14. 江戸時代の武士道

1401鎌倉以来400年間、武士という名の武闘集団は他人の領地をめぐる略奪戦を繰り返してきた感がありますが、明日をも知れぬ戦場の緊迫のなかに武人の道ともいうべきものが生まれました。

兵(つわもの)の道とか弓矢とるものの習いといわれるもので、敵にたいし敬意を払う武人の流儀を意味しました。

禅や儒教思想をとりいれたもので、戦国期の武士道として完成しました。

武士道

もともと武士の刀は殺人兵器であり、それ以上のものではありませんでした。

それが豊臣家滅亡をもって、一挙に武器を必要としなくなりました。

もはや泰平の世に刀を振り回す武士は要らぬことになったのです。

治安のための警察官が少しばかりいてくれればいいわけで、ちょうど、いまの世に200万もの警察官や自衛隊員があふれているような格好になったのです。

江戸時代の奇妙さは、誰も不平を言わず260年間彼らを養ったということでしょう。

明治維新を待たずに思いきって解散してもよかったのです。

この時代の矛盾は、毎日磨き上げた大小を腰にさしながら、いったん抜刀して殺傷にいたると、お家断絶の憂き目に会いかねないという点にあります。

抜刀してはならない刀を数百年間磨き続けたことになります。

彼らは、波風をたてず毎日を粛々と過ごしていくことが、お家のためと信じていたようです。

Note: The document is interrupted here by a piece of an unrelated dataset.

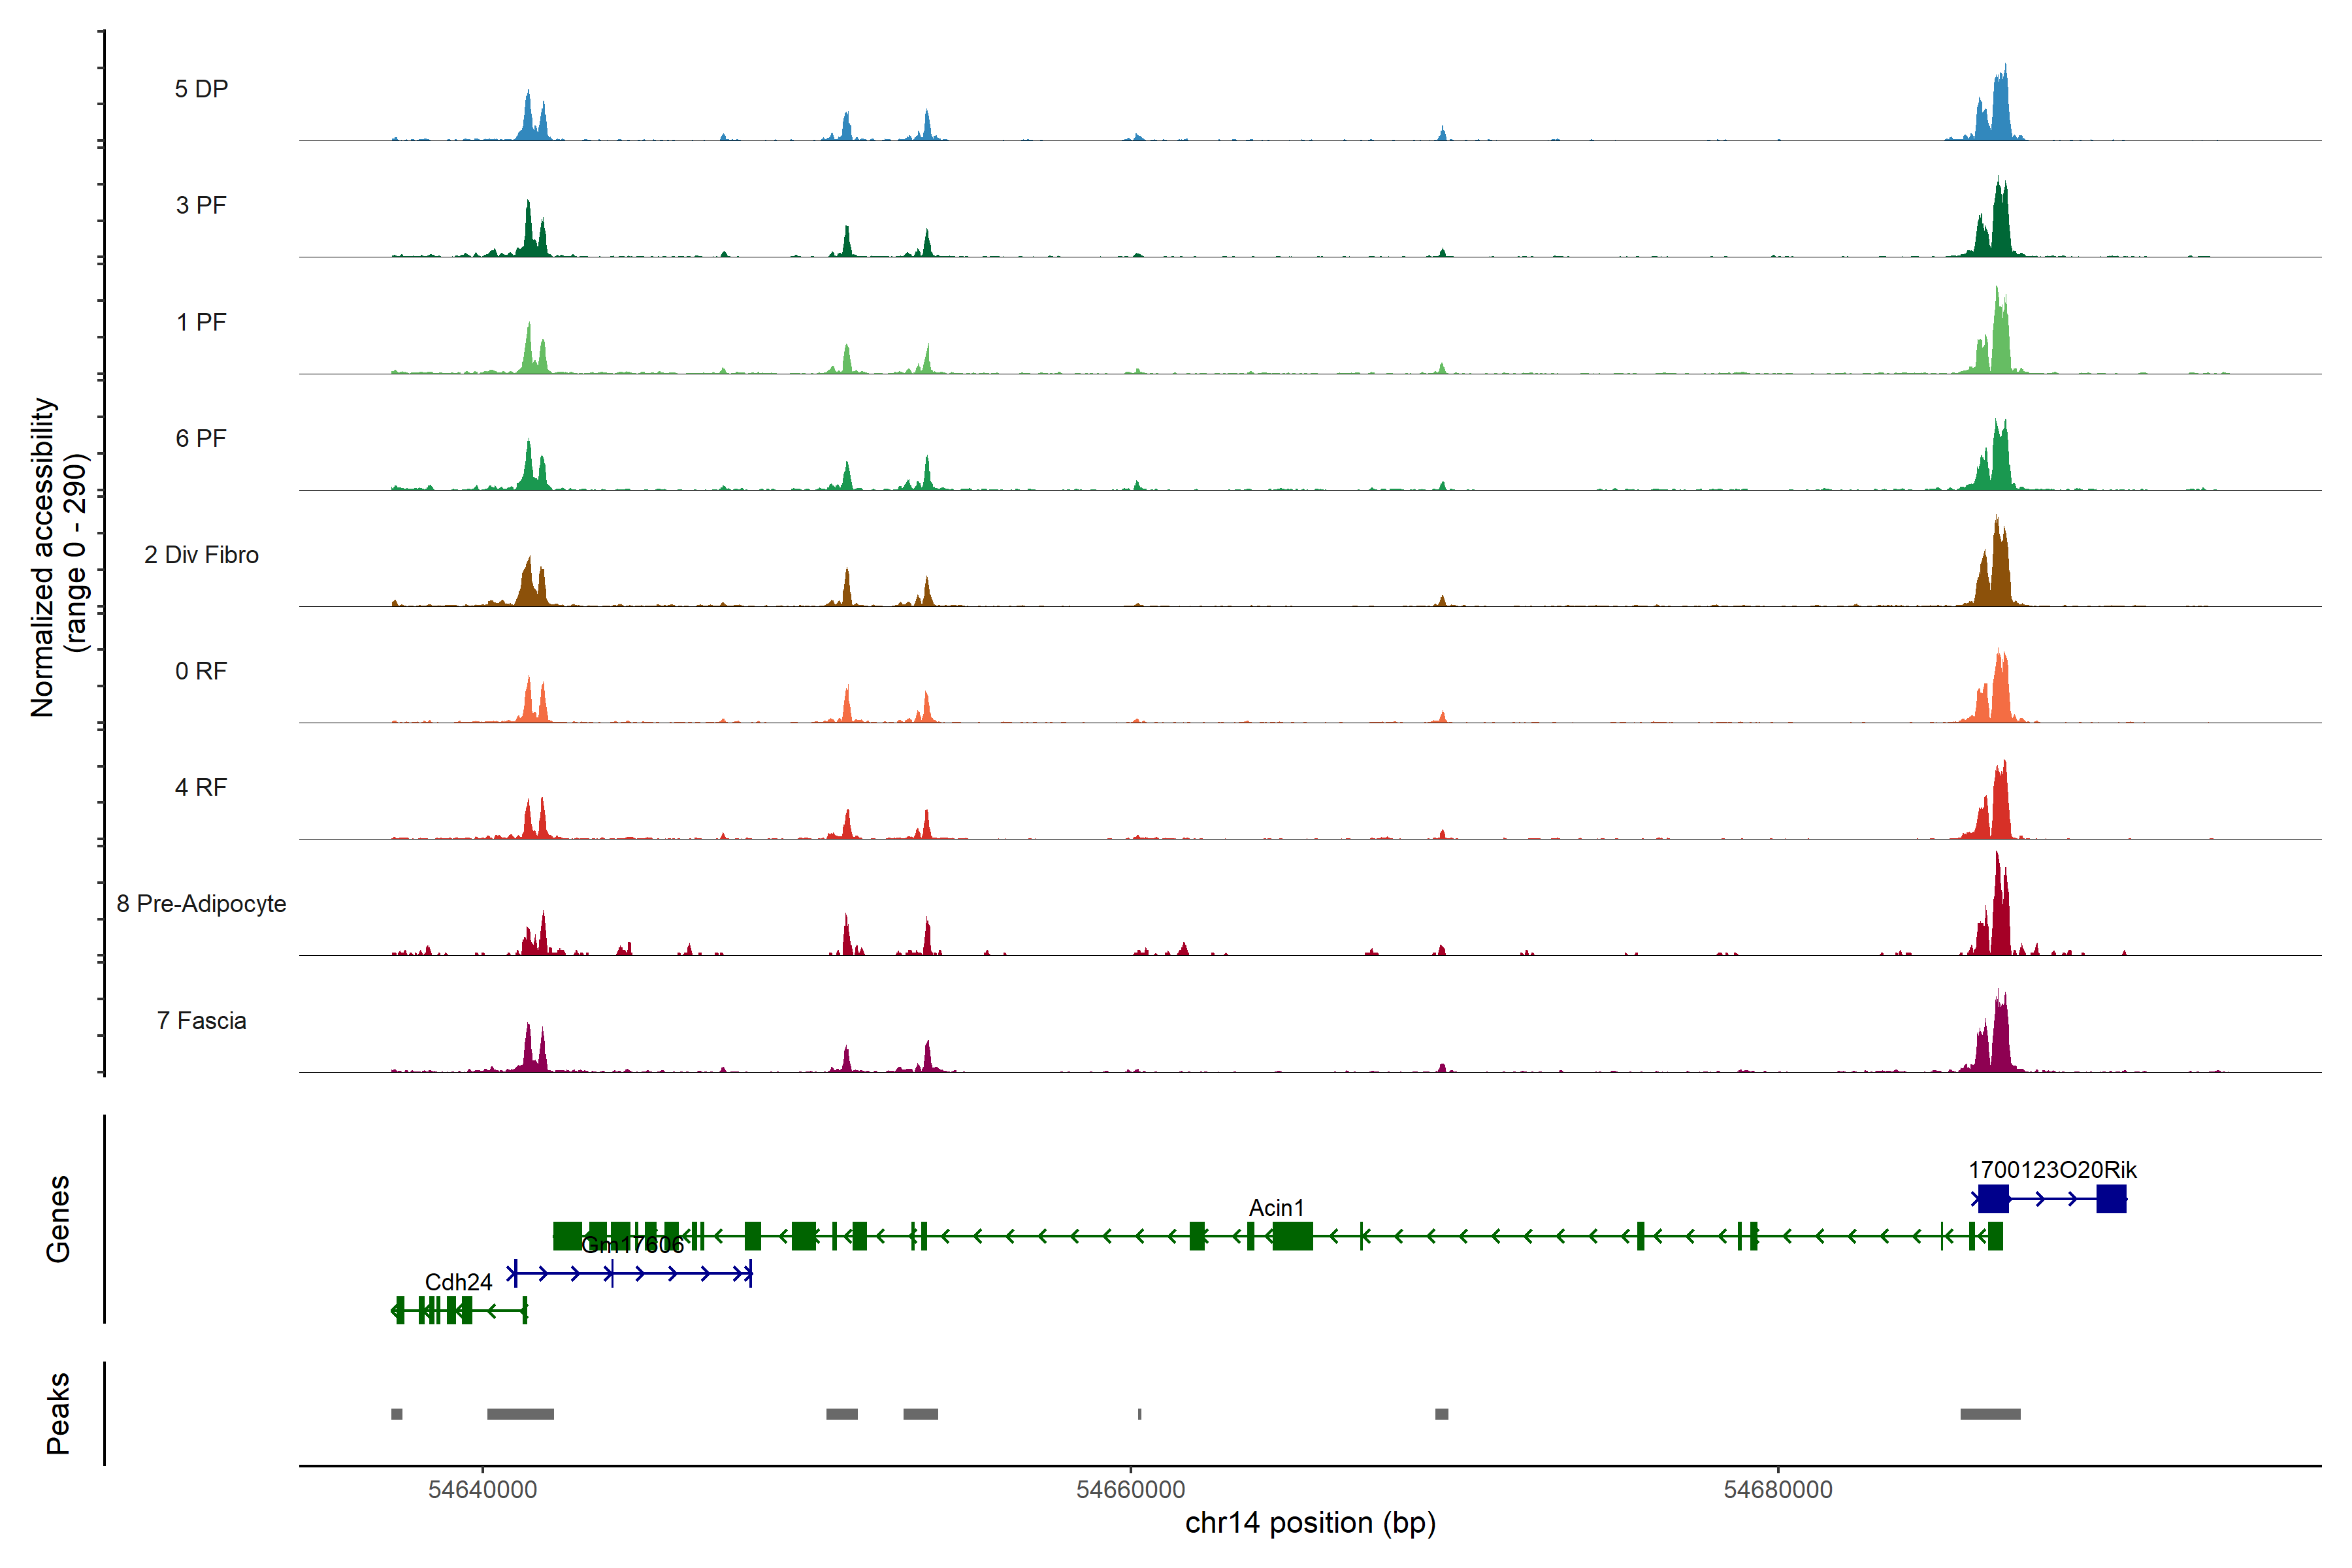Click the 8 Pre-Adipocyte track label
Screen dimensions: 2352x1568
click(201, 903)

しかし、自分の進むべき道に悩みを抱いたひとも少なくなかったでしょう。

江戸の武士道はこういう背景の上につくられていきます。

泰平の世では武士は戦闘者である必要はなく、文武と徳を重んじる士大夫(知識階級)が理想とされました。

何の根拠で天下を統治しているかが問われ、信義・礼節・勇気を尊重し、忠孝に励み、死を賭して主君のために仕えるというのが武士である(水戸学)という儒教的武士道が完成しました。

また戦わぬ武士の生きかたを求めて、多くの兵法書が登場しました。

たとえば、柳生宗矩は新陰流兵法花伝書のなかで、水に映った月が斬れないように常にそのような位置に身をおくこと(水月)を勧め、間合いをはかって相手の太刀を死に太刀にすることが重要としました。

また、是極一刀(究極の一刀)とは 、完全に相手の動きを見極めることであるとし、さらに、無刀の極意は相手が刀をとられまいと動揺し、斬りかかれなくすることにあるといい、すきをみて相手との間合いをつめ、斬られて相手の刀をとるというほどの強い気持ちが重要であると説きました。

彼は将軍家兵法指南役という地位から、これからの兵法は多くの民を一部の悪から救うために用いるべきであると説き、あくまで心の持ち様にこだわりました。

思想書とも哲学書ともいうべき内容で、剣の極意を伝える貴重な資料といえましょう。

1402一方、江戸中期、佐賀の藩士山本常朝は、当時の武士の油断を嘆き”葉隠れ“のなかで、武士道というは死ぬことと見つけたりと極言し、主君のため積極的に死を選ぶ姿勢を武士の生きる道と説きました。

とりわけ、恥をかかずに生きるため、二つの道のうち一つを選ばねばならぬときときには、必ず死ぬ可能性が強いほうを選択せよとしました。

なぜなら、その選択が間違っておれば後世にまで汚名を残すこととなるためで、最初から死を選んでおれば、恥はかかずにすむというのです。

時は太平の世です。

このような過激な意見が受け容れらるはずがありません。

本書は死に狂いともいうべき過激さゆえに、佐賀藩においてすら当分の間、禁書となりました。

こうして儒教的武士道のもと、士農工商の身分制を保ったまま、260年の平穏が保たれたのです。

ところが幕末にいたり、突然沸騰した尊王攘夷の嵐のなかで、多くの志士が落命していきました。

彼らはいかに美しく死ぬかという命題に酔い、あっけなく命を絶っていきます。

いかに死ぬかは、いかに生きるかの裏返しであり、彼らは己の生き方が義にそむかず、信に足るかを自問自答しながら、息苦しくなるほど自分を追い詰めていきます。

幕末武士道はその見事な死に様ゆえに、260年をかけて醸成した結晶といわれています。